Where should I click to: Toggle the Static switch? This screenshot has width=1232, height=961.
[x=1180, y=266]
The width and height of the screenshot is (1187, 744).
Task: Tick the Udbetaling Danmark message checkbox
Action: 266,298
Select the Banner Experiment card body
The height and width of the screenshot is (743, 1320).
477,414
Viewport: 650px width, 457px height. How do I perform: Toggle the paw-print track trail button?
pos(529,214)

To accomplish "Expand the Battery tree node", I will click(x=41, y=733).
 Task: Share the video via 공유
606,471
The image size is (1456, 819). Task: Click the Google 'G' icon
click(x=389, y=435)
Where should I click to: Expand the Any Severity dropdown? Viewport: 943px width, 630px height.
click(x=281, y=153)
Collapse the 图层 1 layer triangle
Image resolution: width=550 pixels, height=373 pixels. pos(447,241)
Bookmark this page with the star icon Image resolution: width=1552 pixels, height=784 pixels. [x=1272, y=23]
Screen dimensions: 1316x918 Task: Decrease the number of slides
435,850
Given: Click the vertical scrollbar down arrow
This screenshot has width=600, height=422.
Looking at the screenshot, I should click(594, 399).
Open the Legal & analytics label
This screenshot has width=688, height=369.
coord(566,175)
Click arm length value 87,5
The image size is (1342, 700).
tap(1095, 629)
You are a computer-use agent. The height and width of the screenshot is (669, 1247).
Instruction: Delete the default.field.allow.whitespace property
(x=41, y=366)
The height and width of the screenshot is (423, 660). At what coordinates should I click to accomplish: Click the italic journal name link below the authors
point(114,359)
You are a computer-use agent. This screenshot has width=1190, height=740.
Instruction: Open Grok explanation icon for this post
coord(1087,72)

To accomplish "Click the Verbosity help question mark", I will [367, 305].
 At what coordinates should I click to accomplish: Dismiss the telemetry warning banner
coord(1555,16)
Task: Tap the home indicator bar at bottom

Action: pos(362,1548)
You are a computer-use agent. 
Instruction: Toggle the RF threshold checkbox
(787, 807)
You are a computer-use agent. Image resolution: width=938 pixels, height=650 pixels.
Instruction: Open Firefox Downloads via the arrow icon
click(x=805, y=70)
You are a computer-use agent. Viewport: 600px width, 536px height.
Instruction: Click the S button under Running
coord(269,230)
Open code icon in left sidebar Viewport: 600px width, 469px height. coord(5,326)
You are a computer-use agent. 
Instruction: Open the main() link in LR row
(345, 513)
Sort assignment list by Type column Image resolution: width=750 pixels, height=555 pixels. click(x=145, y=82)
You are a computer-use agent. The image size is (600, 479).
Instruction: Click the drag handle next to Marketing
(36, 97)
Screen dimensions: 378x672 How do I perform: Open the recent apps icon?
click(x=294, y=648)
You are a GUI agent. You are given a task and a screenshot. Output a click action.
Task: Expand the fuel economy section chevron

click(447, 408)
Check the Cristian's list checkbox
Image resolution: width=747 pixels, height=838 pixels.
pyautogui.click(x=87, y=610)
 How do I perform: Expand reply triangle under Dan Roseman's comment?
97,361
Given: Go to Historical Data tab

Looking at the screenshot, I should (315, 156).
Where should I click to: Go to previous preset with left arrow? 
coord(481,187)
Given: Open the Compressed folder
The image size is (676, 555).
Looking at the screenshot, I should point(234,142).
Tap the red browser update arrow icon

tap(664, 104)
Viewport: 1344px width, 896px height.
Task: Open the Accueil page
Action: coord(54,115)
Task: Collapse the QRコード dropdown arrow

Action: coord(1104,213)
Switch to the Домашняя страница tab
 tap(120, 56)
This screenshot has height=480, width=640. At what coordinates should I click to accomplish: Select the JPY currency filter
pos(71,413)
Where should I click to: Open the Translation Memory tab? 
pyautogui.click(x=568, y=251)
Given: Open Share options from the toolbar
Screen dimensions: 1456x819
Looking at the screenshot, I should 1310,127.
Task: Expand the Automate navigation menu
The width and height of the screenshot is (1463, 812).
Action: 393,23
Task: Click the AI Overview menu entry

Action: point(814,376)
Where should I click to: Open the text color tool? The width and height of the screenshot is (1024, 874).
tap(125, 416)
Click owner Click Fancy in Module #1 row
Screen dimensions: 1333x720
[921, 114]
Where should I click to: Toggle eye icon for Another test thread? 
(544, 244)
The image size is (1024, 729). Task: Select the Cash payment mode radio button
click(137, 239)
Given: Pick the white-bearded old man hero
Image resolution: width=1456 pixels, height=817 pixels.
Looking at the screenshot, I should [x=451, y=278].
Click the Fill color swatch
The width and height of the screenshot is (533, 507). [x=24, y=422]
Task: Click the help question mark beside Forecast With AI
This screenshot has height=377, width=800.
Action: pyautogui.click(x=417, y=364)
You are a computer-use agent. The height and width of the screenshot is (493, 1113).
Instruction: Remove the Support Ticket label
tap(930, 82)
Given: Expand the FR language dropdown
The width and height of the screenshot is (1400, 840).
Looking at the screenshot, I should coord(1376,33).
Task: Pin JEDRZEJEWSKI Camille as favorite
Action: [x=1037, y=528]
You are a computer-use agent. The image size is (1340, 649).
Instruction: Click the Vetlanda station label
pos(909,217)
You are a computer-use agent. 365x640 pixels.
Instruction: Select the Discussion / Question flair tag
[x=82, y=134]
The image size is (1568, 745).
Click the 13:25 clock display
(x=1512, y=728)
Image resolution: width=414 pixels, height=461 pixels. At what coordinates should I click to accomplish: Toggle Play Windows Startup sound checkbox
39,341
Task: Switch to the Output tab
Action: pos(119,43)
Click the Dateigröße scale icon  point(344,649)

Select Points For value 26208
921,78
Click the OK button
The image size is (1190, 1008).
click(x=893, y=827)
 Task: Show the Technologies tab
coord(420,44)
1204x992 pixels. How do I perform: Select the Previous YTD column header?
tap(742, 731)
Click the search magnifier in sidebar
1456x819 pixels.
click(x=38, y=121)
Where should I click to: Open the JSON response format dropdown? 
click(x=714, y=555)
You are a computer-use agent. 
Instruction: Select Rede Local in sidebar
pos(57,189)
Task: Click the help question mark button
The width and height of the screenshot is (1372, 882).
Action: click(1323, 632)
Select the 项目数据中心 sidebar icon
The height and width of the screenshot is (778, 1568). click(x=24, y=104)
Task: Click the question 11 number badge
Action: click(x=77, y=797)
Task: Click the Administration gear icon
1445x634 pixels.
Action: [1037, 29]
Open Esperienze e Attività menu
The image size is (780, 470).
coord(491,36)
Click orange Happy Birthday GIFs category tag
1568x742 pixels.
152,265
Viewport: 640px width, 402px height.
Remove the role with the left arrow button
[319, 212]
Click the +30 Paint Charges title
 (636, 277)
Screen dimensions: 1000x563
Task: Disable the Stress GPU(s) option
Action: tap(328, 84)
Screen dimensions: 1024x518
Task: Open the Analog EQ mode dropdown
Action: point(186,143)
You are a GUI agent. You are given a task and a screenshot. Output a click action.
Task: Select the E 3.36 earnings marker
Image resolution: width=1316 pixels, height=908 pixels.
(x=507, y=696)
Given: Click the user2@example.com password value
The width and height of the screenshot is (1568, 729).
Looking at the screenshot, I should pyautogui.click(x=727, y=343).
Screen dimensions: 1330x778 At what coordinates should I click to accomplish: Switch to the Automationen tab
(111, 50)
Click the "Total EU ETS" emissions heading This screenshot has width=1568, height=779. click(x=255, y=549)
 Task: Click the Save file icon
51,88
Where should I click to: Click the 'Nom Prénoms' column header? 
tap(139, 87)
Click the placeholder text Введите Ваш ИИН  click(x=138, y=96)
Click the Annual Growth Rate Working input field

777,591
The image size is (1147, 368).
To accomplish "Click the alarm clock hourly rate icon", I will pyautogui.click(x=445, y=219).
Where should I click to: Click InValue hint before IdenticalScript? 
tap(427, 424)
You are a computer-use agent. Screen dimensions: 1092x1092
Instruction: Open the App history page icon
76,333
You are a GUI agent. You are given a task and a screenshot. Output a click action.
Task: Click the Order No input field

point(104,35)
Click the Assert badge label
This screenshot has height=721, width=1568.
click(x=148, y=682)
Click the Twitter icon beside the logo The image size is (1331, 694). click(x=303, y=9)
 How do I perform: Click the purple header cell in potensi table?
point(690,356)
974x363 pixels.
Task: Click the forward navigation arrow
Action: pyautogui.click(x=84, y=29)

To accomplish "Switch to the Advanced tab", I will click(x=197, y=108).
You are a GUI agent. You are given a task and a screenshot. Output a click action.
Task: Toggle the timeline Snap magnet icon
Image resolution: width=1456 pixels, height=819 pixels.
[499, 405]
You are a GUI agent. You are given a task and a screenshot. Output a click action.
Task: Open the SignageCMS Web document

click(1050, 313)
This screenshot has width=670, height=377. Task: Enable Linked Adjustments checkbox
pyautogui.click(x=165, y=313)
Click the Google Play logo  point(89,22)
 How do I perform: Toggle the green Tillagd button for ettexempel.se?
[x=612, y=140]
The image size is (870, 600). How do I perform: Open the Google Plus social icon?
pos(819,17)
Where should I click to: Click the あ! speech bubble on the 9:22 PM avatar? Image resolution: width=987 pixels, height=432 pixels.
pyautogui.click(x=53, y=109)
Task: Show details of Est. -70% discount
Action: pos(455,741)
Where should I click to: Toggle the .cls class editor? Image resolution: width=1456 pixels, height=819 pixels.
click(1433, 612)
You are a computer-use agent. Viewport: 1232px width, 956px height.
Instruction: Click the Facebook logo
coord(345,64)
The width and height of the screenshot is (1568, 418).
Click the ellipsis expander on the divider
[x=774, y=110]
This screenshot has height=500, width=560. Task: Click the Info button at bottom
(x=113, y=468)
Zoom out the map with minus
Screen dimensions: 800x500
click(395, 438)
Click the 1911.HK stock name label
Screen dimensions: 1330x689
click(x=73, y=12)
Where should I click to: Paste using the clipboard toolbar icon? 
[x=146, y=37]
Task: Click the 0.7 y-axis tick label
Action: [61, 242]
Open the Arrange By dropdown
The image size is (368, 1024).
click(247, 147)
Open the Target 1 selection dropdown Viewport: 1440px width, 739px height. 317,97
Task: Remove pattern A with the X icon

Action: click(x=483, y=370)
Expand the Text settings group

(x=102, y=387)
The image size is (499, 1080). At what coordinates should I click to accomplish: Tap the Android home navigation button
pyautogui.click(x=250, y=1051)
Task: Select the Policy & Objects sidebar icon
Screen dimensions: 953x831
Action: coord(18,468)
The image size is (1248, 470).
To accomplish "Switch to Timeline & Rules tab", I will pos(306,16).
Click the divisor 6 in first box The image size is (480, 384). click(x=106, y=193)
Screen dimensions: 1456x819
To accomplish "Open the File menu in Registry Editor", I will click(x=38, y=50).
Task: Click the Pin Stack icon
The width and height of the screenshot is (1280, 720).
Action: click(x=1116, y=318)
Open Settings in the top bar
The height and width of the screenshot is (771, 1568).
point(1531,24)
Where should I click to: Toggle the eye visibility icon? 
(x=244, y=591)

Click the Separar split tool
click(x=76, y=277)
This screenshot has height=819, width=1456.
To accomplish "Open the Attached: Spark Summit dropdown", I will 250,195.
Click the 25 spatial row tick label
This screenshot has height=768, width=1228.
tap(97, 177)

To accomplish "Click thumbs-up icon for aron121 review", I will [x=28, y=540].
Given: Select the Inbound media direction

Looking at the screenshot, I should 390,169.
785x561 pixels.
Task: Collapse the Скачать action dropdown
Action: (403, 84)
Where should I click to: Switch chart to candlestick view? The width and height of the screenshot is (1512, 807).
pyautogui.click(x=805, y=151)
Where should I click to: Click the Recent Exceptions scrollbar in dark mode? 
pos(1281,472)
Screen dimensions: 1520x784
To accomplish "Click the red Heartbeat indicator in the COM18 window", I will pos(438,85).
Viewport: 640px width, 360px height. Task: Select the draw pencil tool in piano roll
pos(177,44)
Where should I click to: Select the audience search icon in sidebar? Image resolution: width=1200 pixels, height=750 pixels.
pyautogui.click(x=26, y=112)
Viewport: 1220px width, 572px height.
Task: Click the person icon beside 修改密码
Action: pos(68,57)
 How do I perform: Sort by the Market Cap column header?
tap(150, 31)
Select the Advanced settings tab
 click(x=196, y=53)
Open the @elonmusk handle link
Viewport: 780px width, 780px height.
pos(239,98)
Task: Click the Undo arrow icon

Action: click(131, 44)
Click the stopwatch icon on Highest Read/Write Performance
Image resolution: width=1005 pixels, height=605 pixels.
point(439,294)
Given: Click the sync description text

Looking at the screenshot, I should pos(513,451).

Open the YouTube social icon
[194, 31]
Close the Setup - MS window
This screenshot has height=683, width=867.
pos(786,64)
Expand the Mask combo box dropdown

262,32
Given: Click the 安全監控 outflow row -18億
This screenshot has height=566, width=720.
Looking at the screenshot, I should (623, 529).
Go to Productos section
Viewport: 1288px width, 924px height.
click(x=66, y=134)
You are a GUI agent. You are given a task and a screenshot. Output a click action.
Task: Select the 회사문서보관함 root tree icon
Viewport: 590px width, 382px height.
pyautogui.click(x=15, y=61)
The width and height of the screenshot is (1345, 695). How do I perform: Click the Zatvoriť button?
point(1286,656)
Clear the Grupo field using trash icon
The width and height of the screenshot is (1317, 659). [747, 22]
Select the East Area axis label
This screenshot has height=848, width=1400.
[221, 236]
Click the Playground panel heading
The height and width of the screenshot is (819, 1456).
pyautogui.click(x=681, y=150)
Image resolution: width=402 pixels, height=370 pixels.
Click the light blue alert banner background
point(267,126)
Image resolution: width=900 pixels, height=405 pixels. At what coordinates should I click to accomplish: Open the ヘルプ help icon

**TASK DETAILS:** Write out the lines starting at the one that contains "Image resolution: width=414" and ending at the one that contains "Action: click(1323, 632)", swapping "sidebar" for "side panel" and leaving everything else the same.

**EXERCISE ANSWER:**
Image resolution: width=414 pixels, height=461 pixels. At what coordinates should I click to accomplish: Toggle Play Windows Startup sound checkbox
39,341
Task: Switch to the Output tab
Action: pos(119,43)
Click the Dateigröße scale icon  point(344,649)

Select Points For value 26208
921,78
Click the OK button
The image size is (1190, 1008).
click(x=893, y=827)
 Task: Show the Technologies tab
coord(420,44)
1204x992 pixels. How do I perform: Select the Previous YTD column header?
tap(742, 731)
Click the search magnifier in side panel
1456x819 pixels.
click(x=38, y=121)
Where should I click to: Open the JSON response format dropdown? 
click(x=714, y=555)
You are a computer-use agent. 
Instruction: Select Rede Local in side panel
pos(57,189)
Task: Click the help question mark button
The width and height of the screenshot is (1372, 882).
Action: click(1323, 632)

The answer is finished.